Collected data
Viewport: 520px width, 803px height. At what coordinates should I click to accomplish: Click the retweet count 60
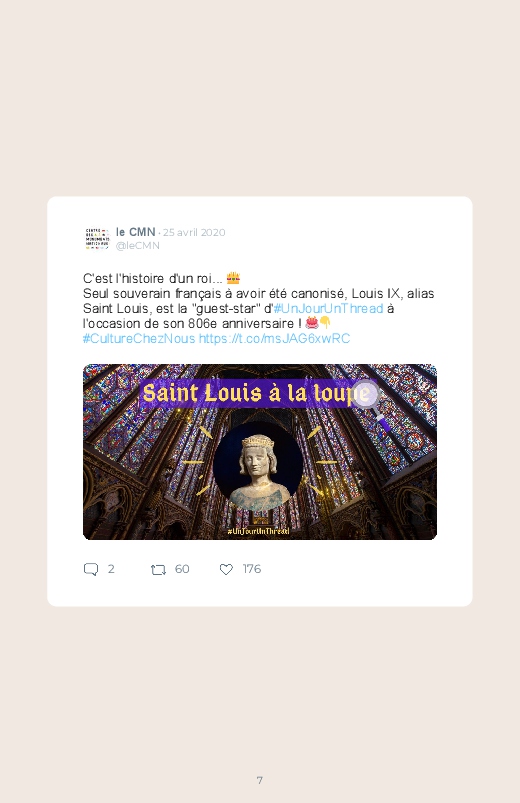click(x=182, y=569)

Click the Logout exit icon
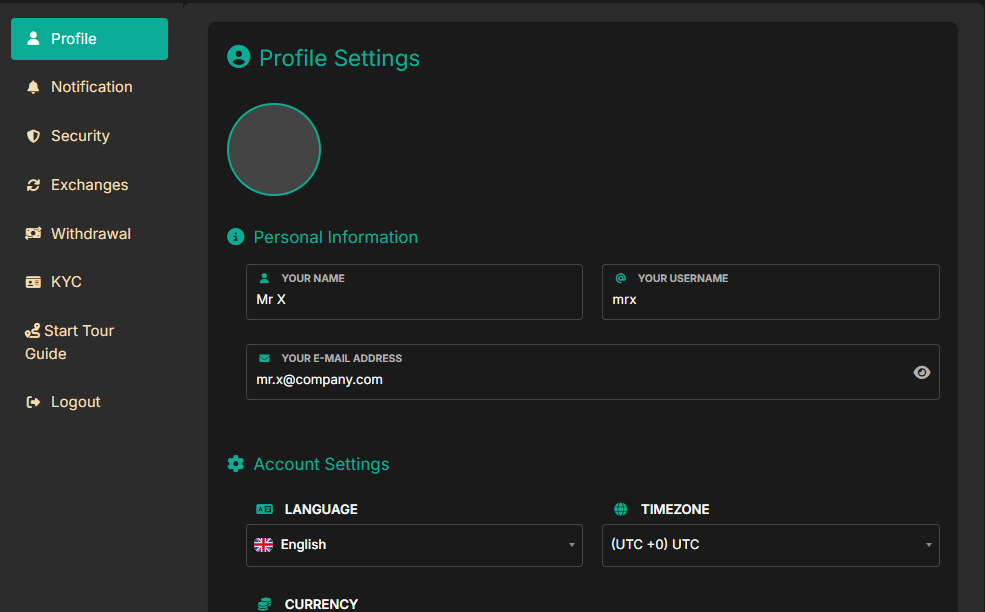click(x=33, y=402)
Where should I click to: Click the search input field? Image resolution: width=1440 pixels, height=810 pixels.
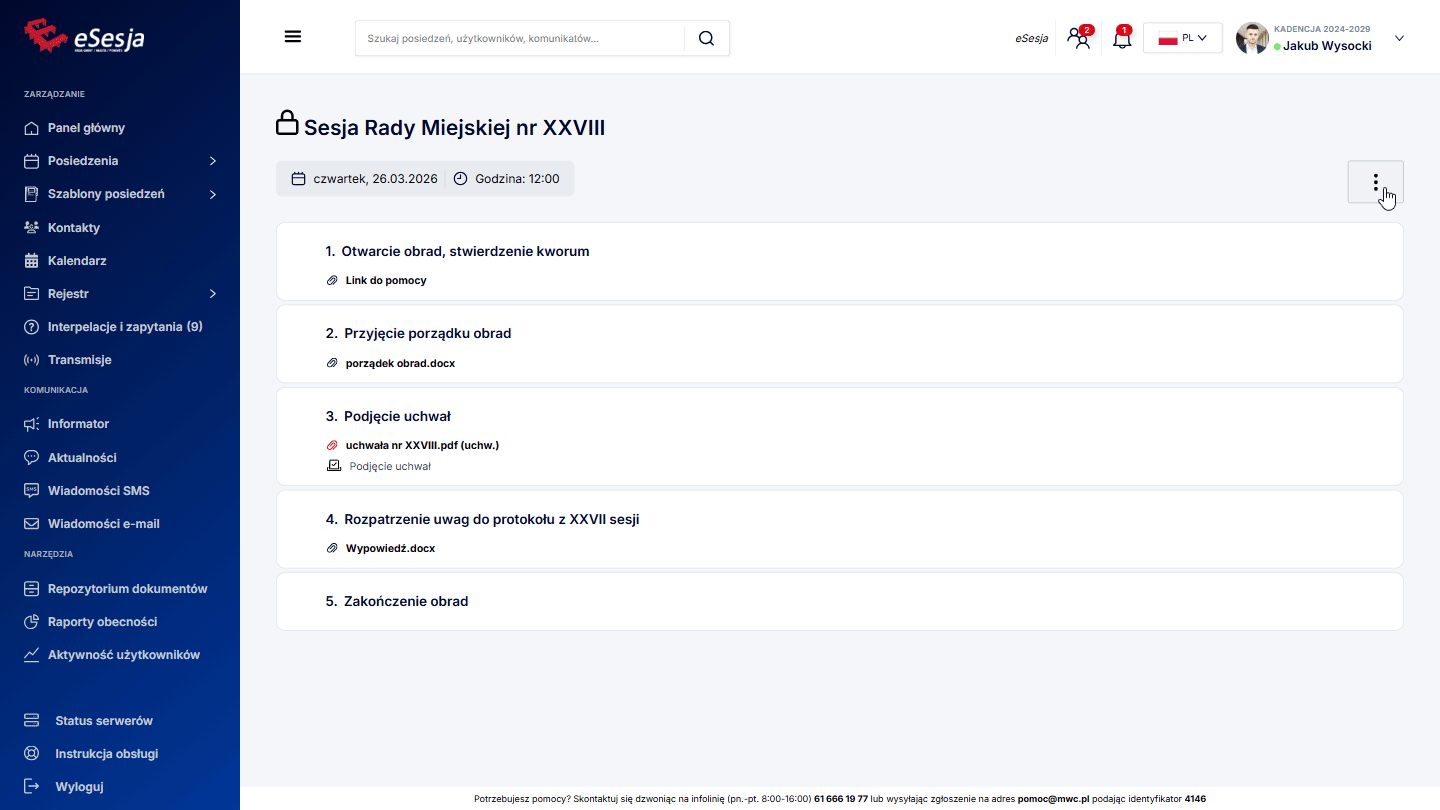[x=520, y=39]
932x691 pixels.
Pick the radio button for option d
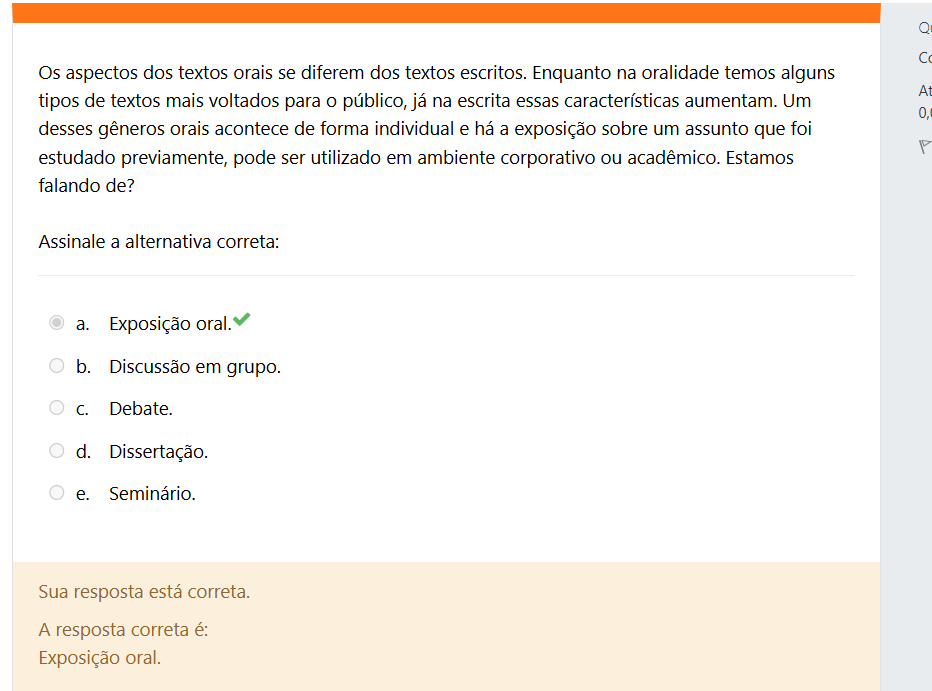point(57,451)
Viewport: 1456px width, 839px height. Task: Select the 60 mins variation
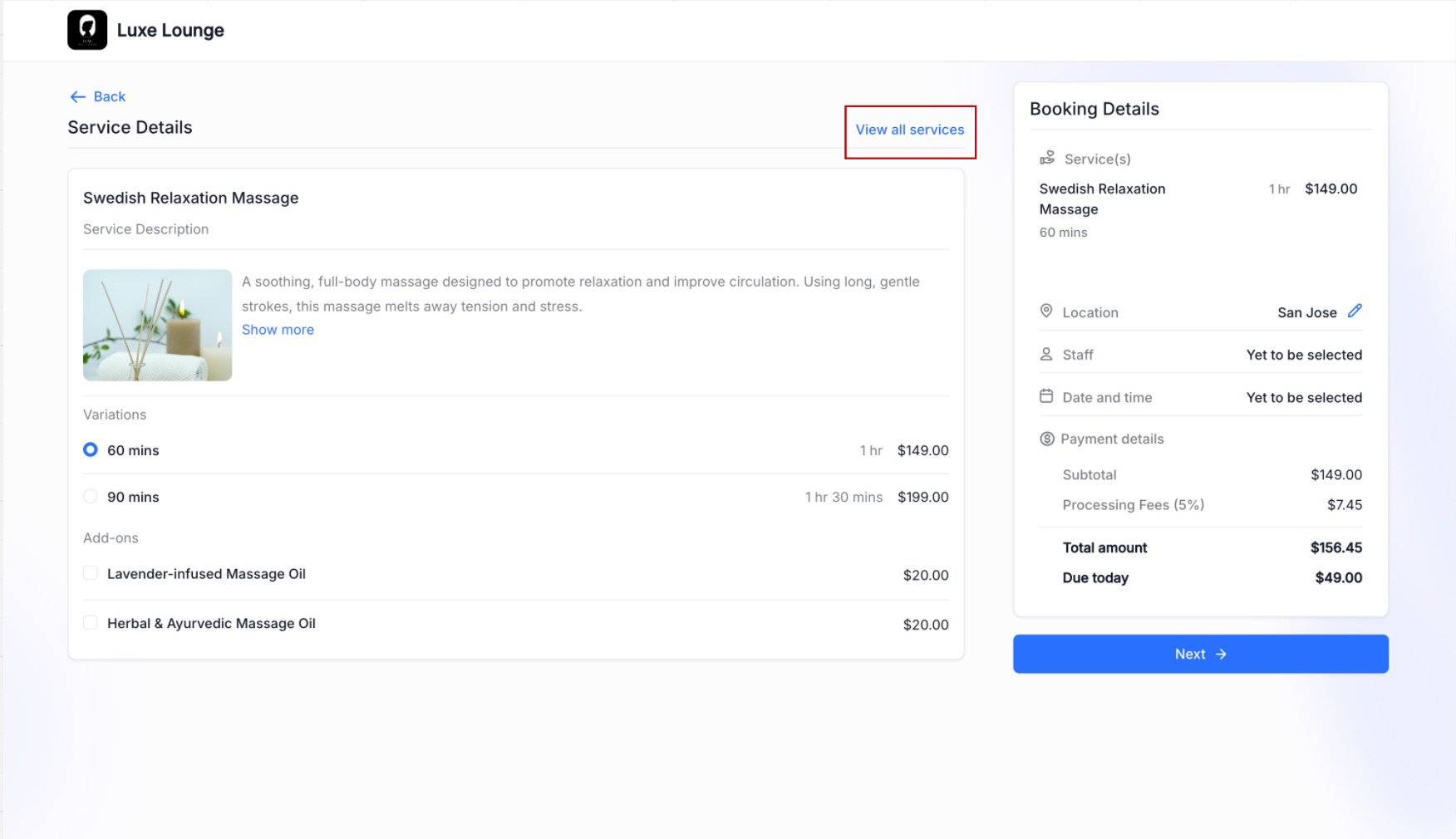(x=91, y=450)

-- PROBLEM STATEMENT --
Print, please, exactly the lines from the one holding "Click the Logout exit icon" through the final line of the data, both included, while leaving out each picture.

-- ANSWER TO THE EXERCISE --
Click the Logout exit icon
click(x=33, y=402)
Where should I click to: Click the search input field? Image resolution: width=1440 pixels, height=810 pixels.
[x=520, y=39]
932x691 pixels.
Pick the radio button for option d
point(57,451)
Viewport: 1456px width, 839px height. Task: Select the 60 mins variation
(x=91, y=450)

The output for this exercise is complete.